Delhi journalists protest against violence, molestation by police and decide to takeout a march on Monday and meet Union Home Minister Rajnath Singh

NH photo by Vipin
NH photo by Vipin

Vikrant Jha

Media persons protesting against Delhi Police on Saturday supported the version put out by JNU students about being assaulted by the police on Friday evening.

While several hundred irate journalists assembled before the headquarters of Delhi Police on Saturday afternoon and demanded suspension of policemen responsible for manhandling and outraging the modesty of journalists and cameramen on Friday evening, Delhi Police expressed regret and claimed that the JNU long march had turned violent and it was difficult for the police to differentiate between students and journalists.

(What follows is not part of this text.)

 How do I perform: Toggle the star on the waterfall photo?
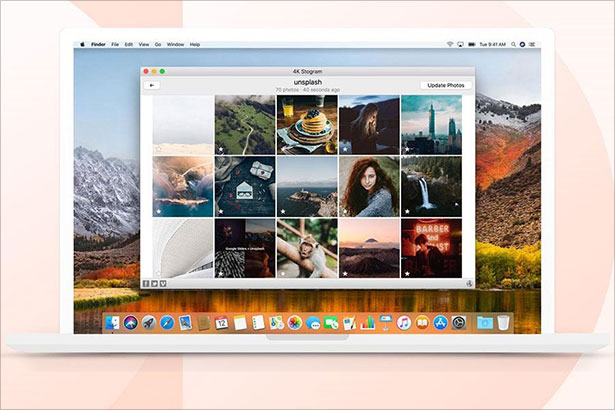pos(406,211)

Media persons contested the claim and shouted ‘Jhooth’, ‘Jhooth’ (That’s a lie). Journalists who were covering the JNU students’ long march maintained that the procession was absolutely peaceful, and it was the police that stopped the march and assaulted the students and journalists without any provocation.

Talking to NH, Neelam Jeena, a journalist said, “JNU students were marching peacefully, it was the Police Personnel who instigated them. I was walking with them and there was no law and order situation, as claimed by the Police.” “The journalists were attacked because they were covering the hostilities unleashed by the Police on the protestor and they feared it would get into the public domain,” she added.

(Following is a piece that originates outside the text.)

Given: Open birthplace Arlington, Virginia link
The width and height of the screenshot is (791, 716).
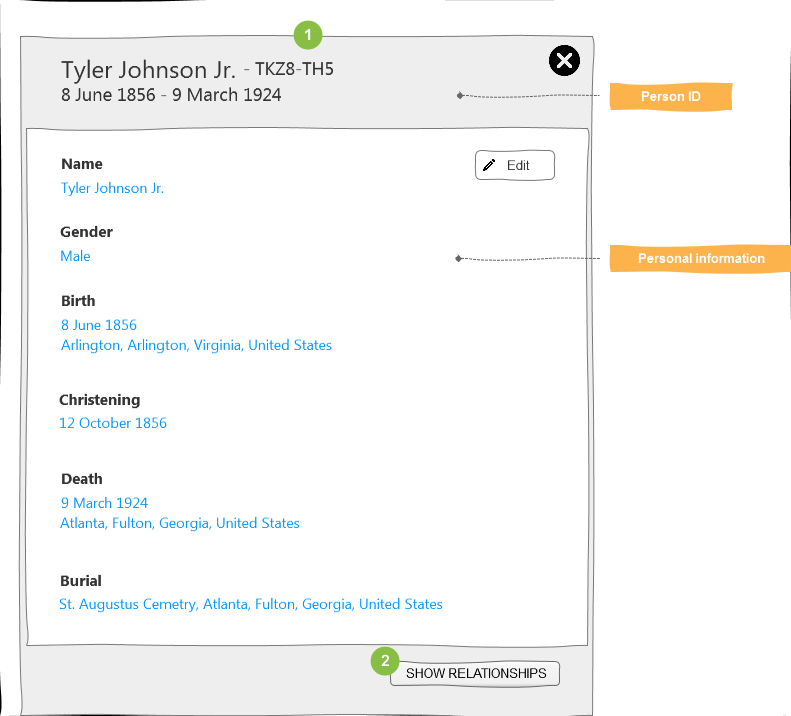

The Delhi Police version is that the JNU students did not have the permission to march beyond a certain distance. “The permission granted to them was for a short march after which they would deliver their speeches, but they carried on and turned hostile,” Delhi Police stated.

The only people who turned hostile on Friday night were the police, journalists held.

The journalists protesting outside the Police HQ in New Delhi demanded for an immediate suspension of the two policemen; one who allegedly molested an Indian Express journalist and the other who manhandled a photojournalist from Hindustan Times, broke his camera and then confiscated it.

Saying that “there is no question of the media staying silent anymore”, veteran journalist Neerja Choudhary told NH, “In my 35 to 40 years of career as a political reporter, I’ve gone home alone after work even at 3am, but I never felt this unsafe ever in my life.”

“But what happened yesterday is serious because the Police, which has a responsibility of defending us because being a media person, we are just doing our duty. In doing so, if the police beat us up, snatches our cameras and there are allegations of molestation of a woman photographer as well, these are serious charges...”

Talking to NH, Anita Chowdhary, a senior journalist said, “evidently, journalists are reaching out wherever something wrong is being done. Police, all the state Police not only Delhi Police, are trying to stop the coverage. “Agar dande chalana aapki duty hai, to photo lena patrakar ki duty hai na bhai,” she exclaimed.

Why has the attacks on media increased over the past few years? What has changed? “The politics to become so bitter, so contentious, it’s very unfortunate for our democracy,” Neerja replied to NH.